UniCongo souhaite donc co-construire des schémas contractuels adaptés : concessions, co-financements, voire autoproduction partagée, afin que les sociétés congolaises participent à chaque maillon, de la pose de turbine à la facturation numérique.
Cadre légal favorable et rôle de l’État
Le ministre Émile Ouosso insiste sur la loi portant code de l’électricité, récemment révisée, qui ouvre officiellement la production, le transport et la distribution aux opérateurs privés, tout en maintenant l’État comme garant de l’équilibre territorial.
« Nous voulons que les entrepreneurs deviennent acteurs, pas simples consommateurs », résume le ministre, assurant que son département et le Pnud joueront les facilitateurs pour connecter porteurs de projets locaux et partenaires financiers internationaux.
Modèles bancables et garanties
L’équipe du PEZor a élaboré un business-plan assorti de projections de demande, de tarifs calibrés et d’études d’impact environnemental, suffisamment robustes pour séduire banques commerciales, fonds verts et assureurs désireux de structurer des obligations climatiques.
Selon les simulations partagées, le coût moyen du kilowatt-heure livré par une mini-centrale hydro-solaire resterait inférieur au diesel actuel, tout en réduisant les émissions de plus de 60 000 tonnes de CO2 sur vingt ans.
Le Pnud suggère également la création d’un guichet de garantie partielle de crédit afin de réduire le risque perçu dans les zones excentrées, où les revenus monétaires sont encore saisonniers et parfois informels.
Impacts attendus dans les territoires
Dans le district d’Igné, future première localité bénéficiaire, le chef traditionnel, Antoine Mbani, espère « réfrigérer les vaccins, ouvrir des ateliers de menuiserie et accueillir le soir les lycéens en révision », autant de services impossibles sans électricité fiable.
Les économistes du ministère évaluent à 12 000 le nombre d’emplois directs et indirects qui pourraient émerger lors de la construction des centrales, de la maintenance des réseaux et du développement d’activités agroalimentaires à valeur ajoutée.
À plus long terme, l’accès à une énergie stable devrait diminuer l’exode rural, sécuriser les revenus agricoles par la transformation locale du manioc et du cacao, et renforcer la résilience face aux aléas climatiques en favorisant l’irrigation.
Innovation sociale et numérique
Les concepteurs du programme misent sur la pré-paiement via mobile money pour faciliter la collecte des factures, réduire les fraudes et offrir des micro-formules à partir de 1 000 francs CFA, adaptées aux ménages vulnérables.
Partenariats sud-sud et transfert de savoir-faire
Des discussions avancées existent avec un consortium d’ingénierie marocain et une start-up kényane spécialisée dans les micro-grids.
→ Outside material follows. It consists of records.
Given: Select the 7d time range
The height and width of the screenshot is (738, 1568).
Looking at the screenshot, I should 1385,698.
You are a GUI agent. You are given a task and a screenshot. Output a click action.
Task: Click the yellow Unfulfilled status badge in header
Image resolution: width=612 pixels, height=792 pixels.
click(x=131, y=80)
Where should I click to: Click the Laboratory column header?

L’objectif est de rapatrier des solutions éprouvées sur des terrains tropicaux similaires et de former des techniciens congolais certifiés.
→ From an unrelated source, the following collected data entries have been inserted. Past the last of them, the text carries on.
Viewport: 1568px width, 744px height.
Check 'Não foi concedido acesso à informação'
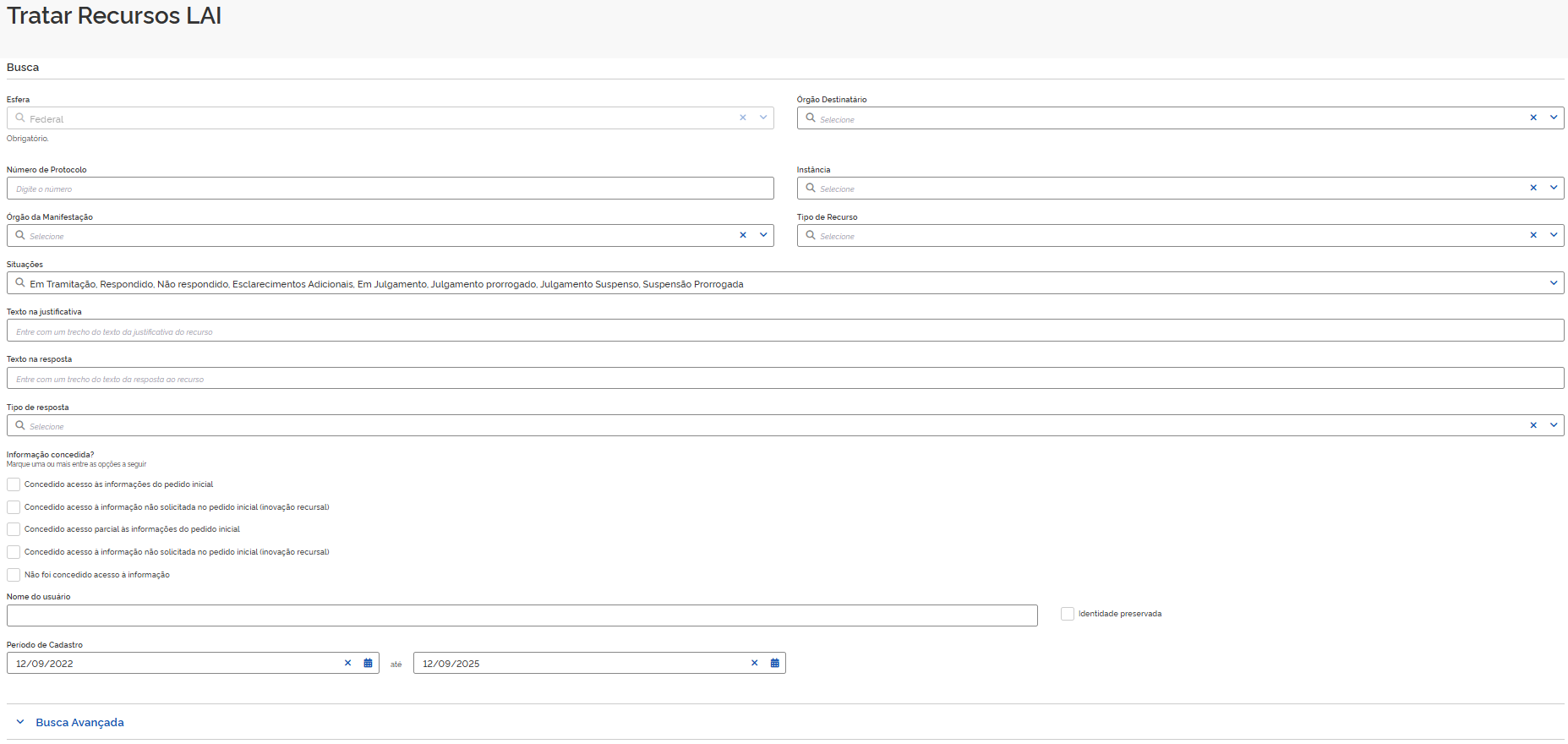coord(14,576)
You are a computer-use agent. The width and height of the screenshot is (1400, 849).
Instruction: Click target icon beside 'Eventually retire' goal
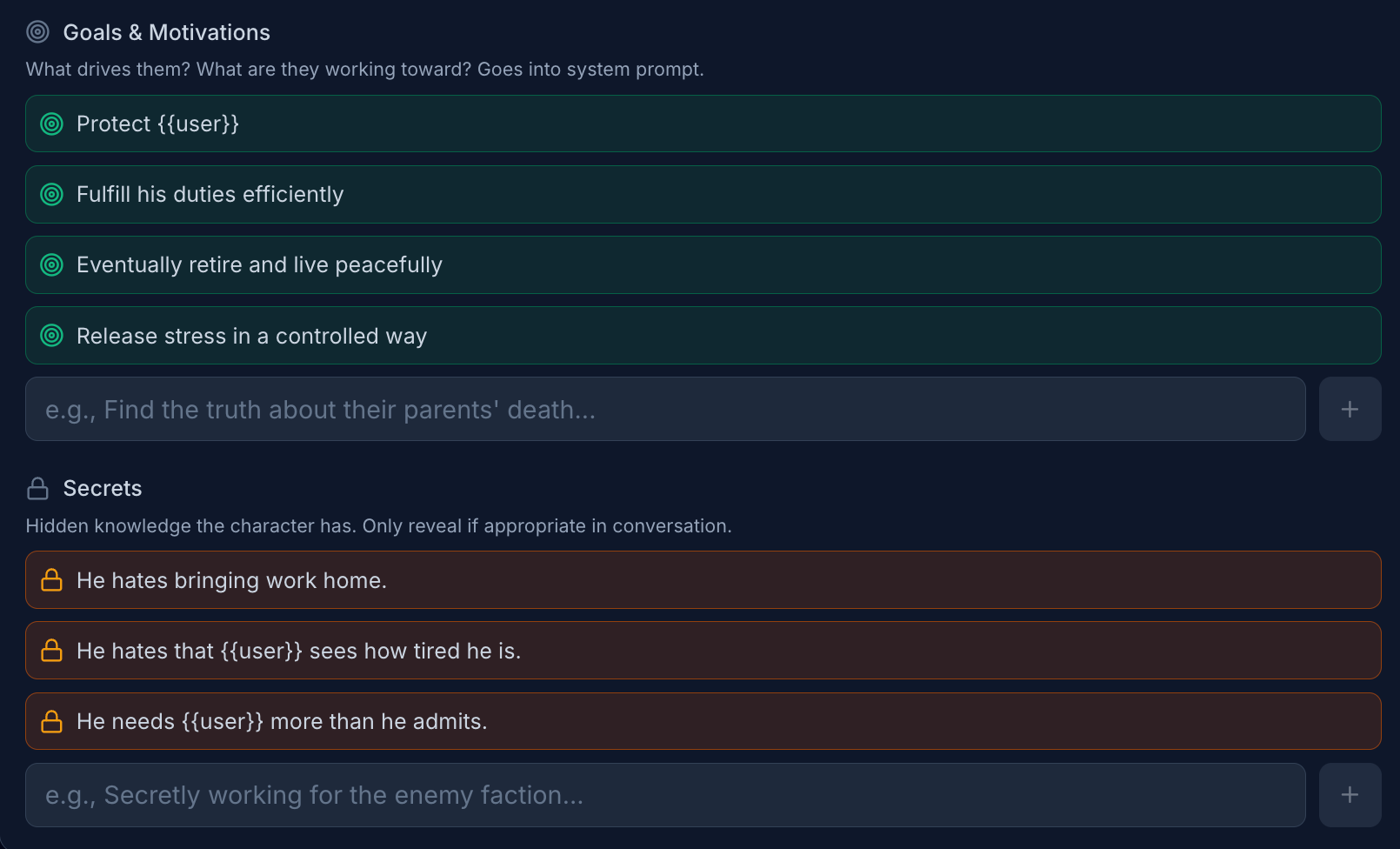point(52,265)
Feuille de route 2024-2026
La première phase, dès 2024, ciblera six sites pilotes pour valider la technologie et le modèle économique. La seconde, prévue en 2025-2026, étendra le réseau aux treize autres mini-centrales, une fois les audits techniques consolidés.
Une évaluation trimestrielle, adossée à des indicateurs genre, jeunesse et climat, sera rendue publique pour garantir la transparence, élément clé souligné par UniCongo afin de construire la confiance sur la durée.
À terme, le PEZor ambitionne de couvrir 30 % des besoins ruraux nationaux. Pour y parvenir, la mobilisation collective reste de mise, mais les signaux envoyés lors de ce déjeuner de travail confirment qu’un nouvel horizon énergétique s’ouvre.